Nov 19

My presentation at Kazakh National University

Today's talk: “Analysis of variance in the central limit theorem”
The talk is about results, which are a combination of methods of the function theory, functional analysis and probability theory. The intuition underlying the central limit theorem will be described, and the history and place of the results of the author in modern theory will be highlighted.

Jan 17

Review of Agresti and Franklin

Review of Agresti and Franklin "Statistics: The Art and Science of Learning from Data", 3rd edition

Who is this book for?

On the Internet you can find both positive and negative reviews. The ones that I saw on Goodreads.com and Amazon.com do not say much about the pros and cons. Here I try to be more specific.
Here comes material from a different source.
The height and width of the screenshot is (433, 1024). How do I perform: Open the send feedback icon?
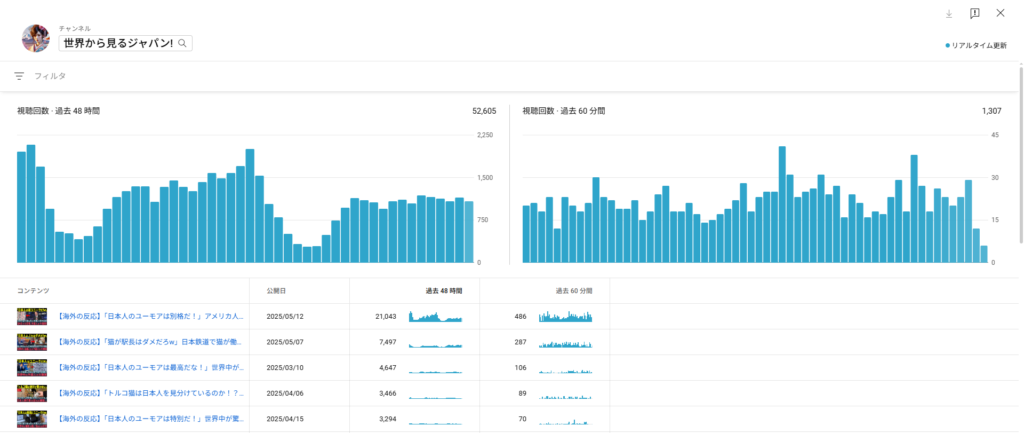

The main limitation of the book is that it adheres to the College Board statement that "it is a one semester, introductory, non-calculus-based, college course in statistics". Hence, there are no derivations and no links between formulas. You will not find explanations of why Statistics works. As a result, there is too much emphasis on memorization. After reading the book, you will likely not have an integral view of statistical methods.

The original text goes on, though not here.